In [5]:
# nhits_pipeline.py
import os
import re
import glob
import pandas as pd
import numpy as np
import optuna
import torch

from darts import TimeSeries
from darts.models import NHiTSModel
from darts.metrics import mae, mape, rmse
from darts.utils.likelihood_models import GaussianLikelihood
from darts.utils.timeseries_generation import datetime_attribute_timeseries
from darts.dataprocessing.transformers import Scaler

In [6]:


# --- User settings ---
PRODUCTS_DIR = "products_csv"         # folder with product CSVs
OUTPUT_DIR = "nhits_models"           # folder to save per-product models
COMMON_MODEL_PATH = "common_nhits_model.h5"  # final shared model save path
N_TRIALS = 20                         # Optuna trials per product (as requested)
HORIZON = 6                           # forecast horizon (months) to optimize for
MAX_EPOCHS = 80                       # training epochs (you can reduce for speed)
DEVICE = "cuda" if torch.cuda.is_available() else "cpu"
os.makedirs(OUTPUT_DIR, exist_ok=True)

# --- Helpers ---
def safe_name(s):
    return re.sub(r'[^A-Za-z0-9]+', '_', s).strip('_')

def load_product_series(csv_path):
    df = pd.read_csv(csv_path)
    # Expect columns: date, product, quantity
    df['date'] = pd.to_datetime(df['date'])
    df = df.sort_values('date')
    # set monthly frequency (if monthly data)
    ts = TimeSeries.from_dataframe(df, 'date', 'quantity')
    return ts, df['product'].iloc[0]  # series, product_name

# --- Optuna objective for a single series ---
def make_optuna_objective(train_ts, val_ts, input_chunk_hint=24, horizon=HORIZON):
    """
    Returns an objective(trial) that builds a NHiTS model with trial hyperparams,
    fits it and returns validation MAE.
    """
    def objective(trial):
        # sample hyperparameters
        # Adjusted range for input_chunk_len to ensure min value is >= 24 if possible
        min_icl = max(6, min(24, input_chunk_hint // 2))
        max_icl = max(24, input_chunk_hint)
        input_chunk_len = trial.suggest_int("input_chunk_len", min_icl, max_icl)
        num_blocks = trial.suggest_int("num_blocks", 1, 4)
        num_layers = trial.suggest_int("num_layers", 1, 3)
        layer_size = trial.suggest_int("layer_size", 32, 512, log=True)
        dropout = trial.suggest_float("dropout", 0.0, 0.3)
        lr = trial.suggest_loguniform("lr", 1e-4, 1e-2)
        batch_size = trial.suggest_categorical("batch_size", [16, 32, 64])

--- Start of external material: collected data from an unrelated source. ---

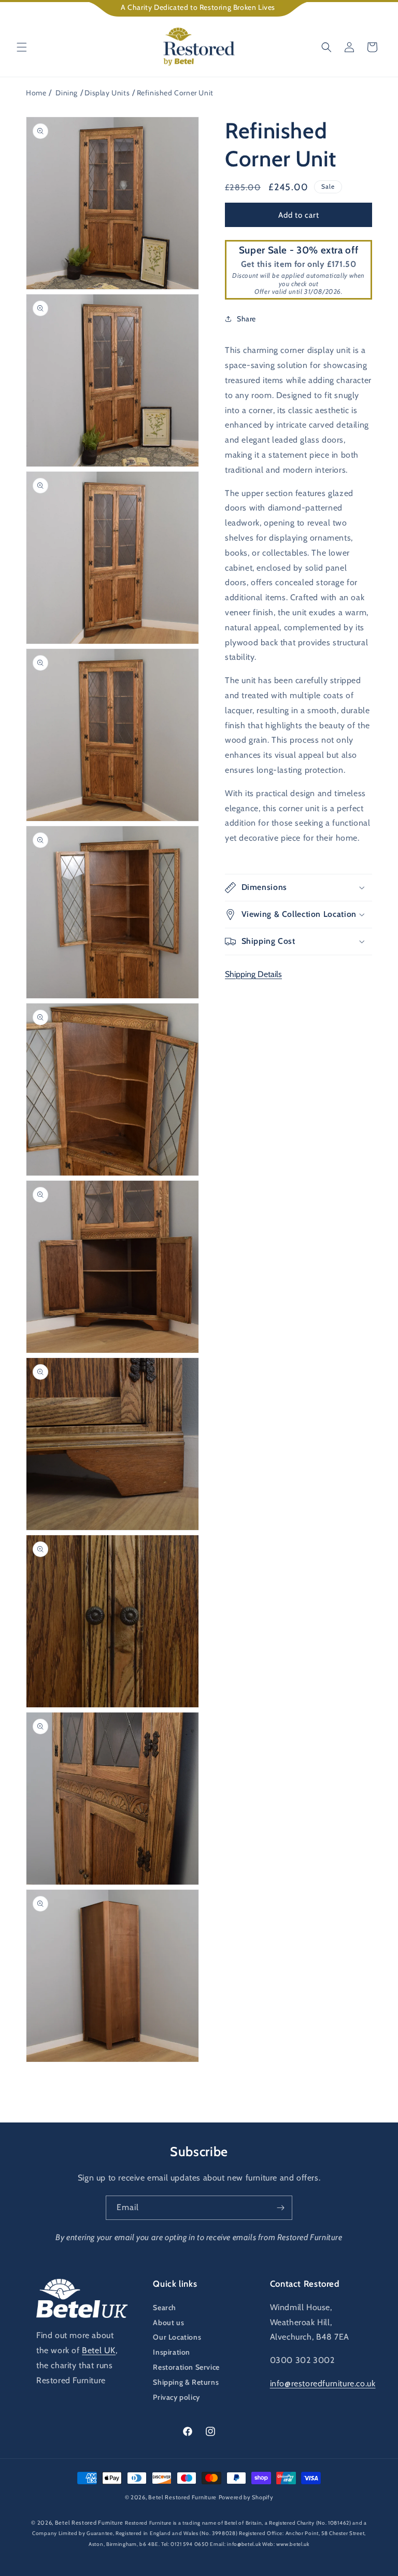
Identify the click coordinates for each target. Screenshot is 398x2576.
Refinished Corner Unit (175, 92)
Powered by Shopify (246, 2497)
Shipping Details (253, 974)
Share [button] (246, 318)
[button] (21, 47)
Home (36, 92)
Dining (66, 92)
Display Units (107, 92)
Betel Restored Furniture (182, 2497)
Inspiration (171, 2352)
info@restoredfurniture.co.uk (323, 2383)
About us (168, 2322)
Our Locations (177, 2337)
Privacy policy (176, 2397)
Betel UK (99, 2350)
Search (164, 2307)
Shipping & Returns (186, 2382)
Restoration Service (186, 2367)
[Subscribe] (280, 2208)
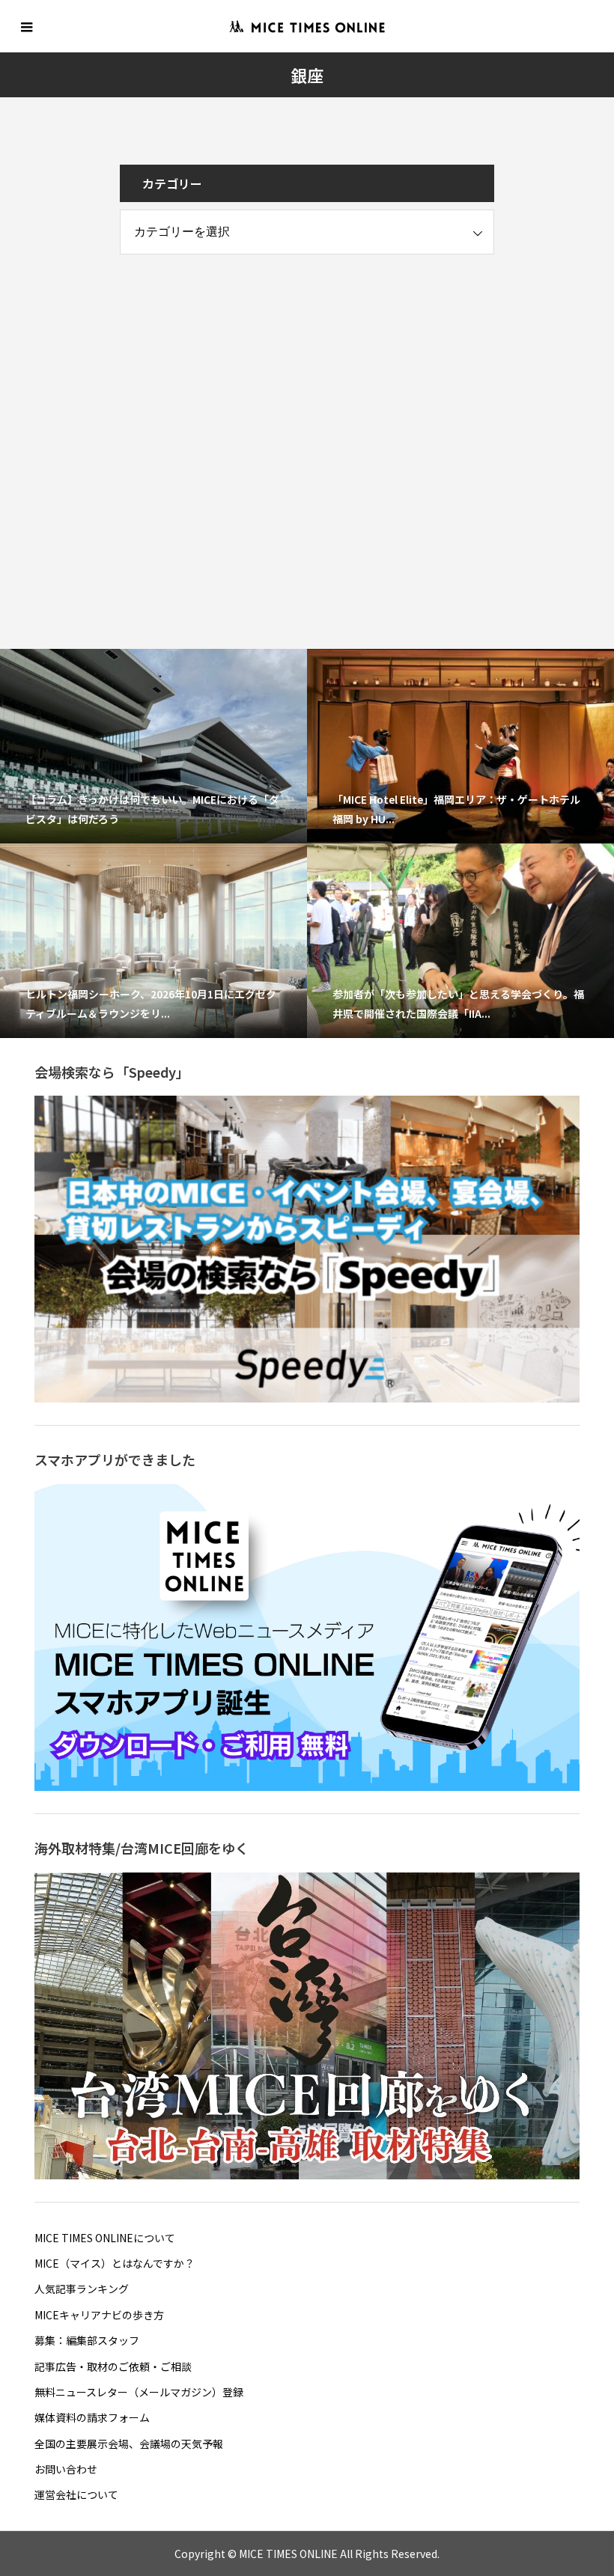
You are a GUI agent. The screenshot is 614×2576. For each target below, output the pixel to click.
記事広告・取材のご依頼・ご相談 (113, 2366)
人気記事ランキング (81, 2288)
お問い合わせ (65, 2468)
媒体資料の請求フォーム (92, 2417)
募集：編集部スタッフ (86, 2340)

        model = NHiTSModel(
            input_chunk_length = input_chunk_len,
            output_chunk_length = horizon,
            n_epochs = 20,                          # quick training inside optuna trials
            batch_size = batch_size,
            num_blocks = num_blocks,
            num_layers = num_layers,
            layer_widths = [layer_size],            # NHiTS expects widths as list
            dropout = dropout,
            optimizer_kwargs = {"lr": lr},
            random_state = 42,
            likelihood = None,
            pl_trainer_kwargs = {"accelerator": "gpu"} if DEVICE.startswith("cuda") else {}
        )

        try:
            model.fit(train_ts, verbose=False)
            # Forecast on validation set (one-shot)
            pred = model.predict(n=horizon)
            # Align index length if necessary: compute metrics using last horizon points
            # We'll compute MAE between val_ts[:horizon] and pred
            # If val_ts length < horizon, use full length
            eval_len = min(len(val_ts), len(pred))
            val_sub = val_ts[-eval_len:]
            pred_sub = pred[:eval_len]
            score = mae(val_sub, pred_sub)
        except Exception as e:
            # If training fails, return a large loss
            print("Trial failed:", e)
            score = 1e9
        # free GPU memory
        del model
        torch.cuda.empty_cache()
        return float(score)
    return objective

# --- Per-product tuning / training function ---
def tune_and_train_product(ts: TimeSeries, product_name: str):
    # Train/validation split: last HORIZON months for validation
    if len(ts) <= HORIZON + 6:
        # very short - use 80/20 split in time
        split = int(len(ts) * 0.8)
        train_ts, val_ts = ts[:split], ts[split:]
    else:
        train_ts, val_ts = ts[:-HORIZON], ts[-HORIZON:]

    # Scale series
    scaler = Scaler()
    train_scaled = scaler.fit_transform(train_ts)
    val_scaled = scaler.transform(val_ts)

    # Make Optuna study
    study = optuna.create_study(direction="minimize", sampler=optuna.samplers.TPESampler(seed=42))
    # input_chunk_hint for Optuna is now better constrained
    input_chunk_hint = min(36, max(12, len(train_ts)//2))
    objective = make_optuna_objective(train_scaled, val_scaled, input_chunk_hint=input_chunk_hint)
    study.optimize(objective, n_trials=N_TRIALS, show_progress_bar=True)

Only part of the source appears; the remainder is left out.